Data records
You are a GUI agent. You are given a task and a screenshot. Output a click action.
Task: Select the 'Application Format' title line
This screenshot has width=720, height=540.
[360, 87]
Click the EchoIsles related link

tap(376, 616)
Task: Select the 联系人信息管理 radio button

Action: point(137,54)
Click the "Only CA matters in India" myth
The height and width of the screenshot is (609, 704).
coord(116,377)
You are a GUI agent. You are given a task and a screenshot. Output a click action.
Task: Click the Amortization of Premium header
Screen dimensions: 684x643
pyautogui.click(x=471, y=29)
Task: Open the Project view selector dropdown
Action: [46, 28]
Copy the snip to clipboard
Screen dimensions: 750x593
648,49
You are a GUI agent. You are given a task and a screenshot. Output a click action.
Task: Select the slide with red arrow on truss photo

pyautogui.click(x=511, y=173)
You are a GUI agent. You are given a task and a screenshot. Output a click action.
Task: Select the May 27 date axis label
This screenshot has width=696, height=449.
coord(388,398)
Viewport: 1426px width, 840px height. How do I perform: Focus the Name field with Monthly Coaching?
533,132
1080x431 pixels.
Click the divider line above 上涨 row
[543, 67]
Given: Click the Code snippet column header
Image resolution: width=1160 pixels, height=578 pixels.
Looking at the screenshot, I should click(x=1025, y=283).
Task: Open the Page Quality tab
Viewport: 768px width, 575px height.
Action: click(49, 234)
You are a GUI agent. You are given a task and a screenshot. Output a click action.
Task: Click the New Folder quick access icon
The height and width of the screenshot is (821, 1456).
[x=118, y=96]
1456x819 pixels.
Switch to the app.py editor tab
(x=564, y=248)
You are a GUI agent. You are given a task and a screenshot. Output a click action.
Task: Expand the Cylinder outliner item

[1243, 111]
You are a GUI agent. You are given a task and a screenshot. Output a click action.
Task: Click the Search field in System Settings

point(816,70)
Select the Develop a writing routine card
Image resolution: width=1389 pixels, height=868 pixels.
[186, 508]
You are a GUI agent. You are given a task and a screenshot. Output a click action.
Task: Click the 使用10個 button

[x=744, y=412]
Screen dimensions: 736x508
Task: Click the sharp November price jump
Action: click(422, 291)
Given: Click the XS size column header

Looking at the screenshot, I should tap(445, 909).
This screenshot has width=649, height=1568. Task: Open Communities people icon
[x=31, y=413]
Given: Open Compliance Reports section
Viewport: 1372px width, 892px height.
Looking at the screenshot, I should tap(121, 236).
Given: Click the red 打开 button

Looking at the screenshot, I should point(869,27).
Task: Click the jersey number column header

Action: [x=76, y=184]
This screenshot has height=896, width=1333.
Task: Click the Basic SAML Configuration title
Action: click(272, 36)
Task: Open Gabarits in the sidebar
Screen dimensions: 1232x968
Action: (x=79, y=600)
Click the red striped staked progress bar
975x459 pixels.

#### What you should do:
Extract every line of the material above and reproduce each one word for word.

#### Exercise response:
You are a GUI agent. You are given a task and a screenshot. Output a click action.
Task: Select the 'Application Format' title line
This screenshot has width=720, height=540.
[360, 87]
Click the EchoIsles related link

tap(376, 616)
Task: Select the 联系人信息管理 radio button

Action: point(137,54)
Click the "Only CA matters in India" myth
The height and width of the screenshot is (609, 704).
coord(116,377)
You are a GUI agent. You are given a task and a screenshot. Output a click action.
Task: Click the Amortization of Premium header
Screen dimensions: 684x643
pyautogui.click(x=471, y=29)
Task: Open the Project view selector dropdown
Action: [46, 28]
Copy the snip to clipboard
Screen dimensions: 750x593
648,49
You are a GUI agent. You are given a task and a screenshot. Output a click action.
Task: Select the slide with red arrow on truss photo

pyautogui.click(x=511, y=173)
You are a GUI agent. You are given a task and a screenshot. Output a click action.
Task: Select the May 27 date axis label
This screenshot has width=696, height=449.
coord(388,398)
Viewport: 1426px width, 840px height. How do I perform: Focus the Name field with Monthly Coaching?
533,132
1080x431 pixels.
Click the divider line above 上涨 row
[543, 67]
Given: Click the Code snippet column header
Image resolution: width=1160 pixels, height=578 pixels.
Looking at the screenshot, I should click(x=1025, y=283).
Task: Open the Page Quality tab
Viewport: 768px width, 575px height.
Action: click(49, 234)
You are a GUI agent. You are given a task and a screenshot. Output a click action.
Task: Click the New Folder quick access icon
The height and width of the screenshot is (821, 1456).
[x=118, y=96]
1456x819 pixels.
Switch to the app.py editor tab
(x=564, y=248)
You are a GUI agent. You are given a task and a screenshot. Output a click action.
Task: Expand the Cylinder outliner item

[1243, 111]
You are a GUI agent. You are given a task and a screenshot. Output a click action.
Task: Click the Search field in System Settings

point(816,70)
Select the Develop a writing routine card
Image resolution: width=1389 pixels, height=868 pixels.
[186, 508]
You are a GUI agent. You are given a task and a screenshot. Output a click action.
Task: Click the 使用10個 button

[x=744, y=412]
Screen dimensions: 736x508
Task: Click the sharp November price jump
Action: click(422, 291)
Given: Click the XS size column header

Looking at the screenshot, I should tap(445, 909).
This screenshot has width=649, height=1568. Task: Open Communities people icon
[x=31, y=413]
Given: Open Compliance Reports section
Viewport: 1372px width, 892px height.
Looking at the screenshot, I should tap(121, 236).
Given: Click the red 打开 button

Looking at the screenshot, I should point(869,27).
Task: Click the jersey number column header

Action: [x=76, y=184]
This screenshot has height=896, width=1333.
Task: Click the Basic SAML Configuration title
Action: click(272, 36)
Task: Open Gabarits in the sidebar
Screen dimensions: 1232x968
Action: (x=79, y=600)
Click the red striped staked progress bar
975x459 pixels.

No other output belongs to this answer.